Tate Modern (2.1 miles, 20 minutes)
The Tate Modern is one of the most popular art museums in London. In part because of its striking building in the repurposed Millbank Power Station and in part due to its eclectic and revolutionary modern and contemporary art exhibits, this seven-level art gallery offers plenty of free permanent exhibits alongside its temporary staging’s.
Coca-Cola London Eye (2.3 miles, 25 minutes)
For those who are visiting London with an eye to getting your bearings, look no further than the London Eye. This revolutionary Ferris wheel overlooking the River Thames was built to celebrate the turn of the millennium and at its peak reaches 135 metres high. With 32 capsules fitting 25 people each, the London Eye provides breathtaking views across the cityscape.
Excellent attractions near Paddington station
Conversely, if the area of Paddington is more to your liking, why not check out some of these great local attractions that visitors will not want to miss:
Hyde Park (0.5 miles, 11 minutes’ travel via public transport)

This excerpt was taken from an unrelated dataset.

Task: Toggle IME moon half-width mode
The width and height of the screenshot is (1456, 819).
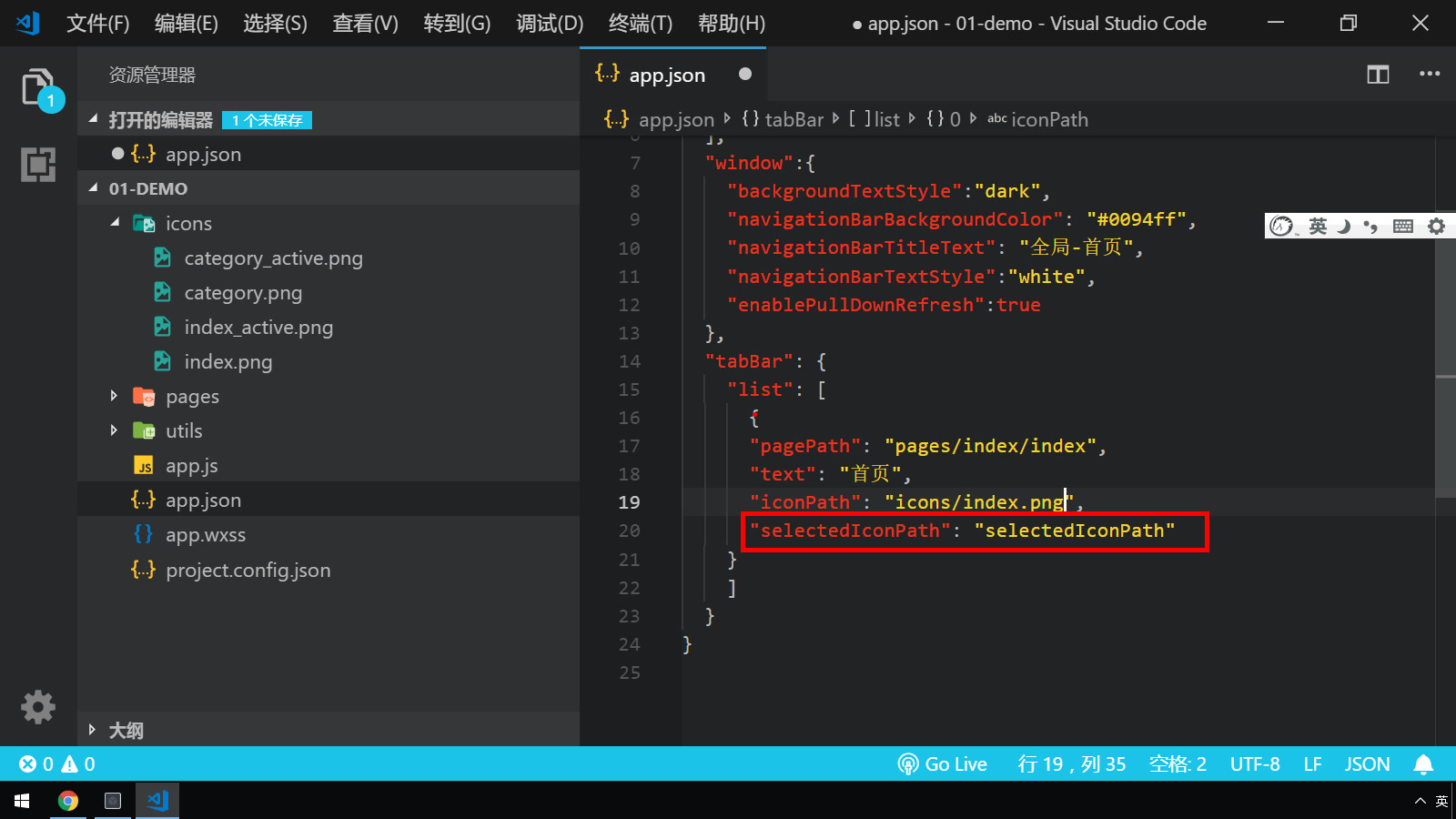Action: point(1344,227)
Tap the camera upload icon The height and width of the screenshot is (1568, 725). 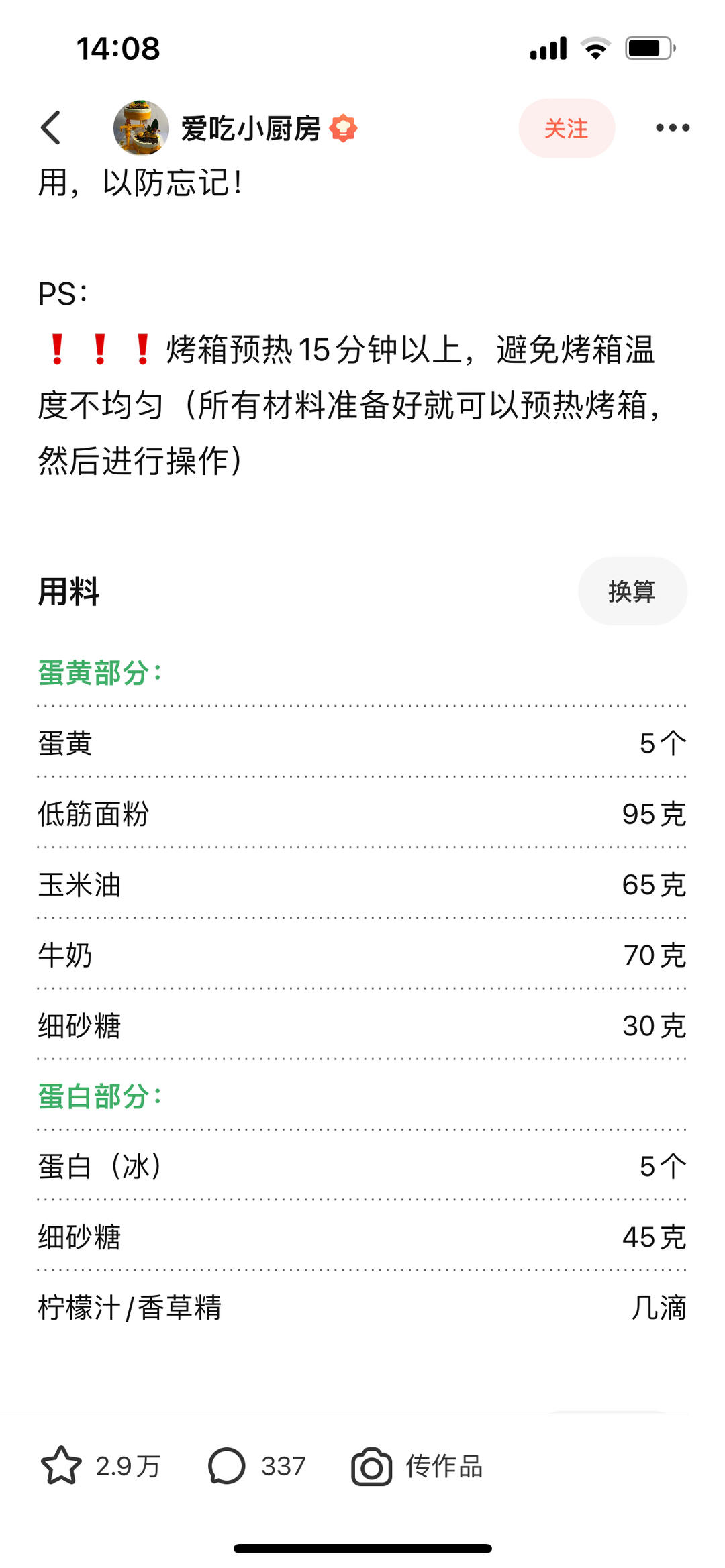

Hyde Park is probably the most famous of the 7 royal parks. Located close to some of the best Premier Club Reward hotels, these 350 acres, the 316-year-old park also holds the Serpentine Lake and two art gallery spaces, the Serpentine Sackler and Pavilion. These free to visit galleries host exhibitions ranging the contemporary art mediums of film, painting, installations and sculpture.
Kensington Palace (one mile, 18 minutes)
Kensington Palace is the official residence of the Duke and Duchess of Cambridge, and host exhibitions exploring the history for the royal family. Overlooking the serene Kensington Gardens, Kensington Palace was built in 1605 and is one of the most popular tourist destinations for royal family fans.
Harrods (1.5 miles, 20 minutes)
A prime destination for shopping in London, Harrods is one of the largest department stores not only in London but in the country. Spanning over 1.1 million square feet, Harrods houses 330 different departments full to the brim with boutique foodstuffs, fashion items and homeware. With its history spanning 171 years, Harrods has also been the holder of Royal Warrants and is the perfect shop near Paddington Station to pick up a London souvenir.
The Sherlock Holmes Museum on Baker Street is definitely one for fans of the fictional detective. Located at the house next door to where Homes himself was written to live, this museum explores the world of Sir Arthur Conan Doyle’s fictional detective and the Victorian styled house he would have inhabited.